• [TEXT EXCERPT]:

= = = =

In my job, I work with older adults. There are close to 60,000 on my mailing list, so of course, I do not know them all.
But after 11+ years of this job, I have gotten to know quite a few quite well.
During those years I have seen the rapid decline in the health of some, the passing of more than I want to think about, and everything in between.
Unfortunately, what I have seen is a lack of involvement by the adult children in their aging parents lives, not by all, but way too many.
I have a theory about this.
As adults, our parents are our only link to being a child.
Our siblings don't appreciate us acting like kids. Our kids don't appreciate us acting like kids. Our co-workers, our bosses, our friends, our neighbors aren't for it either. Only our parents will accept us when we want to act like a kid and complain about a bruise, a wrong done against us, listen when no one else understands how wonderful we are, to take up for us, to help battle our enemies, and still love us in spite of ourselves.
So when you begin to see a decline in your parents' health, memory, well being, you run the opposite direction.
If they are mortal, then you must be too.
And if you sit still long enough, they might start complaining about their problems! The nerve of them!
To actually sit and listen as they want to discuss losing a good friend to cancer, that preparing meals can be a pain, that they have health problems, switches the roles and we are forced to be the adults and no longer get to be the child.
It IS hard to hear all of this. It IS hard to think they will not be there for you as you face older age.
One of our favorite older people is losing faster than maintaining. The children decided they would avoid the situation and expect us to deal with it. That cannot work because they are not decisions for us to make.
My parents are going through a difficult time.
Very important people in their lives have been from ill to gravely ill. They have had to assume considerably more responsibility rather than enjoying their "retirement years". It is taking a toll on their health and their mental status. It is depressing just to hear about it, much less to be living it.
In fact, what they are dealing with is overwhelming.
There are a lot of younger people who need to be taking charge, but I think we all still want to be the kids. I'm not sure what is going on with my generation or maybe I just hear about those who are not willing to step up to the challenge.
This growing up stuff is hard. Growing older is even harder.

= = = =

• [COLLECTED MATERIAL]:
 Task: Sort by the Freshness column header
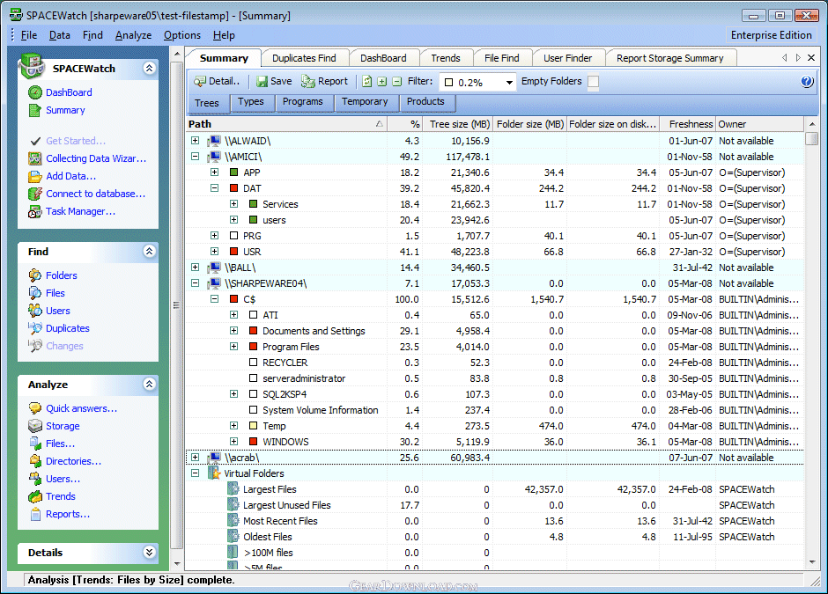point(691,124)
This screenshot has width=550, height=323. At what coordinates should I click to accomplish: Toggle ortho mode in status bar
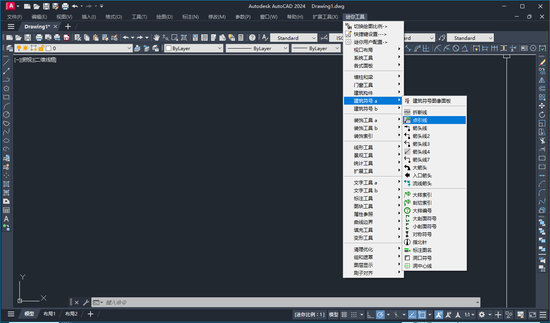[x=370, y=315]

= = = =

• [ACTIVITY]:
Please reproduce the stretch of the piece on aging parents from "It IS hard to hear" through "a difficult time.". The listing has no connection to the piece on aging parents.

• [SOLVED EXERCISE]:
It IS hard to hear all of this. It IS hard to think they will not be there for you as you face older age.
One of our favorite older people is losing faster than maintaining. The children decided they would avoid the situation and expect us to deal with it. That cannot work because they are not decisions for us to make.
My parents are going through a difficult time.